Là, en ce temps-là, pour ne pas être juif, il fallait vraiment le vouloir.
Aujourd’hui, je ne
porte pas de kippa, ni d’étoile. Quand j’entends des remarques racistes, contre
les Arabes ou contre les Juifs, je réagis, toujours, vivement, avec des
arguments et des colères. Mais je peux porter plainte, je suis protégé, par l’armée,
la police, la justice, l’état républicain, les partis politiques, les
intellectuels.
Je sais que des Juifs
qui portent leur religion comme d’autres portent la croix ou le voile sont l’objet
d’insultes, parfois d’attaques. D’autres, qui n’ont de juif qu’une histoire, un
nom, un accent, se font attaquer, et parfois pire. Ils ont toute la société
française derrière eux pour les défendre, en justice, en paroles, en actions.
Il y a des antisémites.
Il y a eu des meurtres clairement antisémites. Une partie des musulmans porte
en eux de l’antisémitisme comme la nuée porte l’orage. Toute la société française,
dont la majorité des musulmans, est dressée contre eux. À juste titre.
Il y a un domaine où je
me sens un petit peu juif. Je ne peux pas me défendre d’une certaine fierté de
porter un nom qui provoque des haines emblématiques, des haines qui sont le
critère absolu du sous-développement, de la débilité politique, de pathologie
collective, d’ignorance meurtrière. Ainsi, beaucoup d’observateurs considèrent
que la marque principale du sous-développement, de la distance vis-à-vis des
grandes valeurs de notre temps, la crétinerie politique absolue, dans les pays
arabes est l’acceptation ou le partage de sentiments antisémites.

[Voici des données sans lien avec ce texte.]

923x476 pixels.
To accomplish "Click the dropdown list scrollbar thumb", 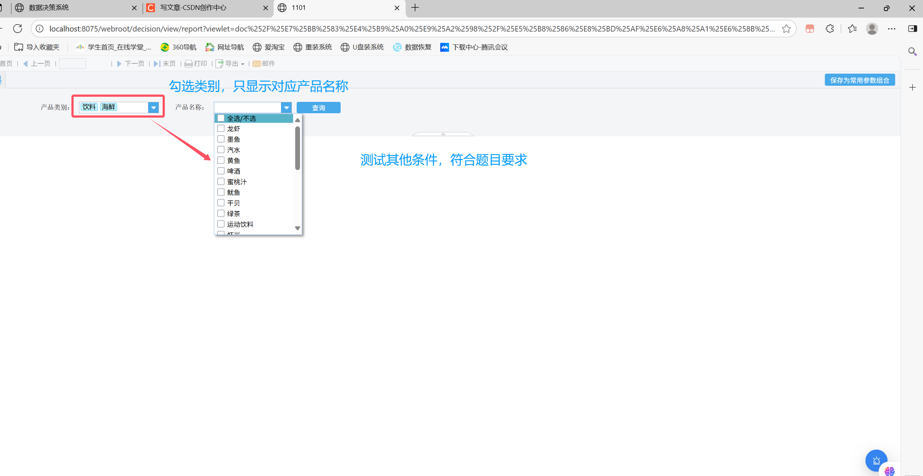I will [297, 148].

C’est ainsi. Cela a une histoire. Mais c’est ainsi. La Pologne
est stigmatisée surtout pour des opinions et des actions antisémites. En
Russie, tous les Noirs qui sont allés étudier dans les universités à Moscou ou
Leningrad savaient que le racisme anti noirs était universel et violent. Les
Noirs savent qu’il ne fait pas très bon d’être noir dans les pays arabes. Pourtant
c’est l’antisémitisme qui permet d’abord de stigmatiser ces sociétés. Et même chez
nous en France, ou le racisme anti-arabe est non seulement le plus répandu, mais le
plus nocif pour les populations cibles, ce qui fait réagir le plus c’est l’antisémitisme.
C’est pourquoi je me
sens un peu juif, un peu fier d’être juif. Un peu fier d’appartenir à une population qui est depuis
des siècles et des siècles fournit aux barbares le symbole suprême de leur barbarie.